▶ [INFORMATION GIVEN]:

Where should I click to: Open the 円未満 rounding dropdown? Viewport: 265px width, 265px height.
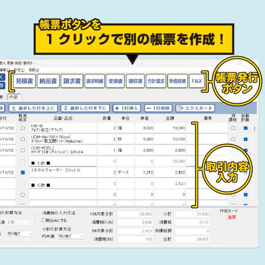point(70,236)
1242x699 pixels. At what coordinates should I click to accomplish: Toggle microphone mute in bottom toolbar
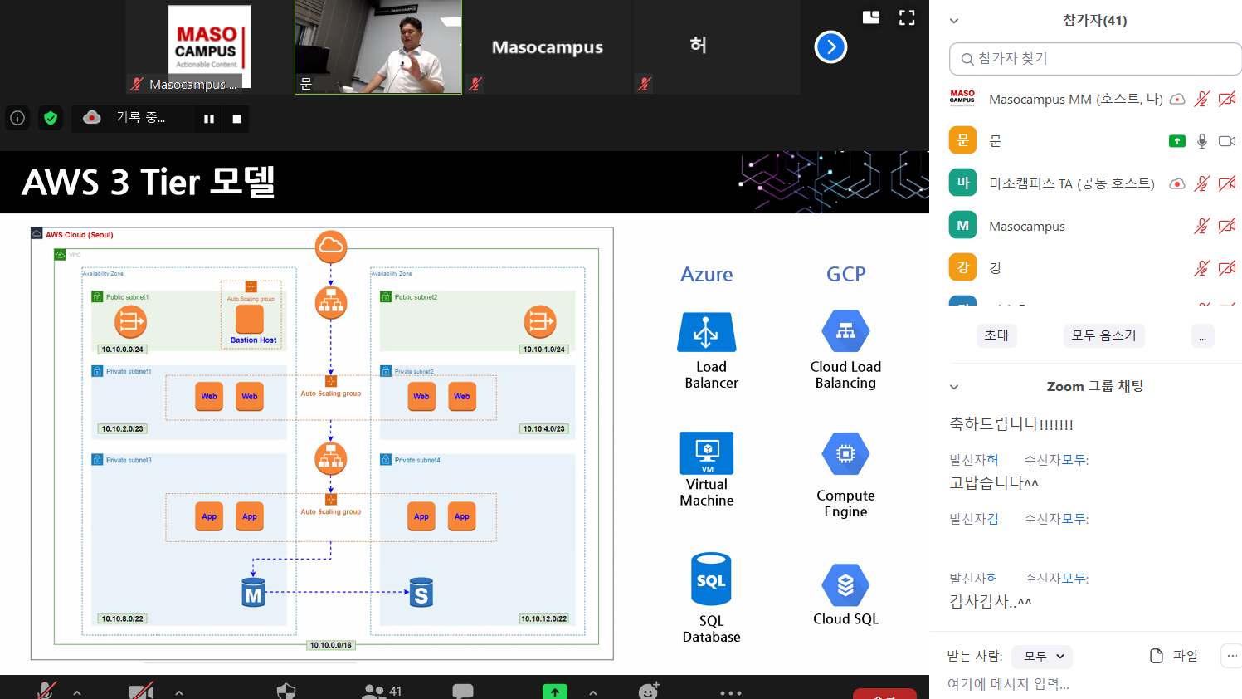click(46, 690)
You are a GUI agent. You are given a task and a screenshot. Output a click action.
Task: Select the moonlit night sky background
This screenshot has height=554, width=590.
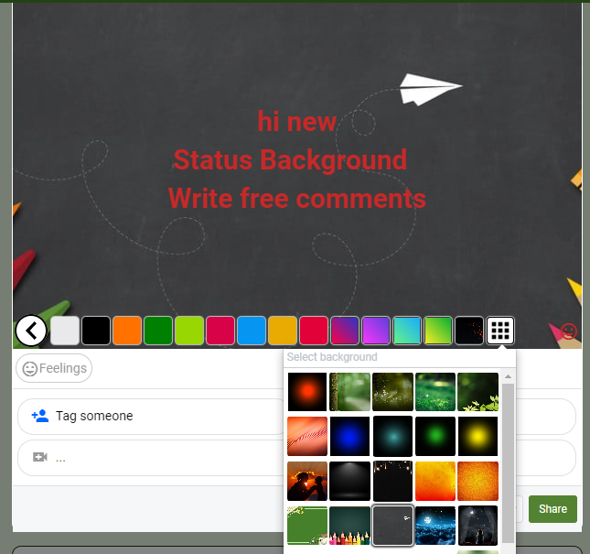[435, 525]
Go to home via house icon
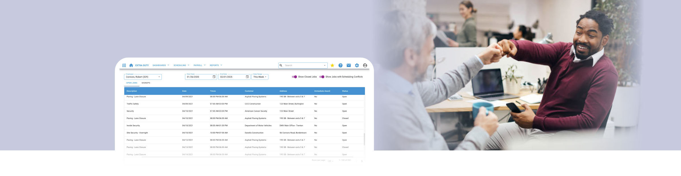681x176 pixels. [131, 65]
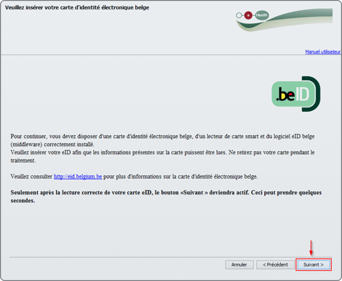Click the green 'Health' oval badge
Viewport: 342px width, 281px height.
[x=262, y=15]
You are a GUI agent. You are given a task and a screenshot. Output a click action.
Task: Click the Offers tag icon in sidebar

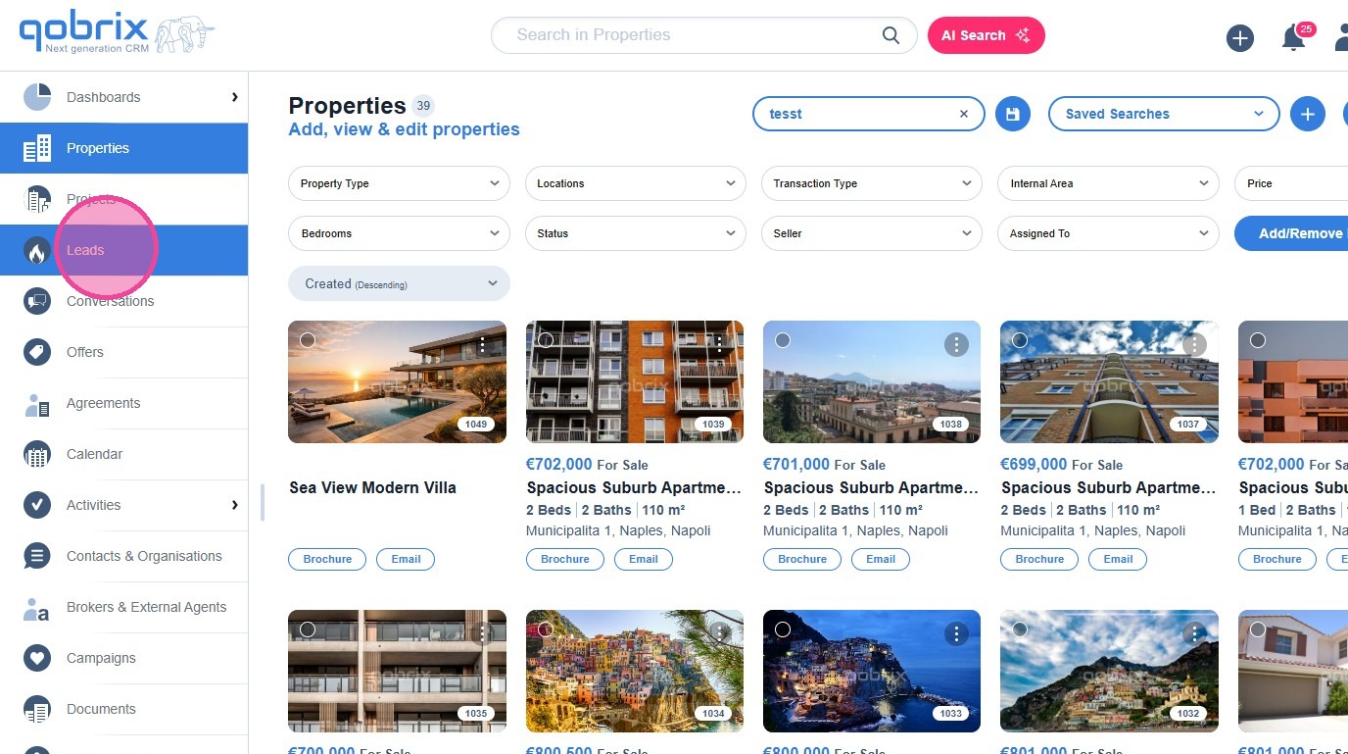(x=37, y=352)
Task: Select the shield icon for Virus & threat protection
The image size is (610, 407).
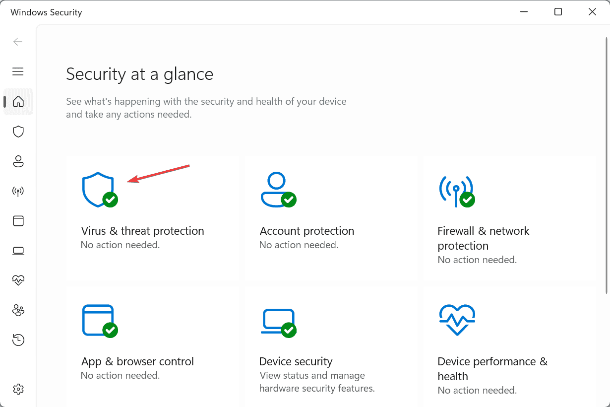Action: 18,132
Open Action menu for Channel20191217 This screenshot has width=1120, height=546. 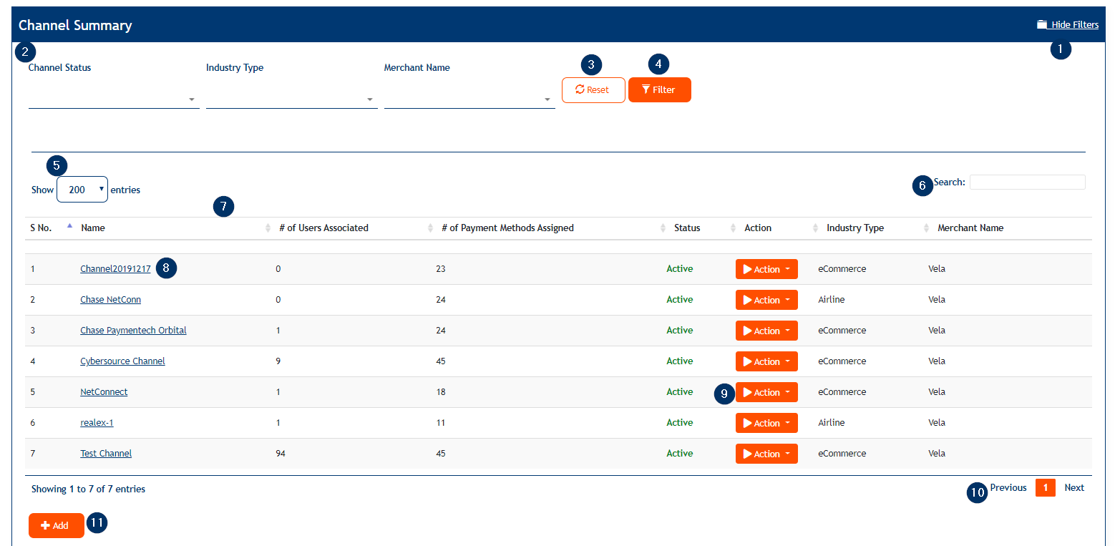[766, 269]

▶ [ACTIVITY]: When "Select" shows up in a line of the material, report that line.

▶ [RESPONSE]:
Task: Select the moonlit night sky background
Task: Select the shield icon for Virus & threat protection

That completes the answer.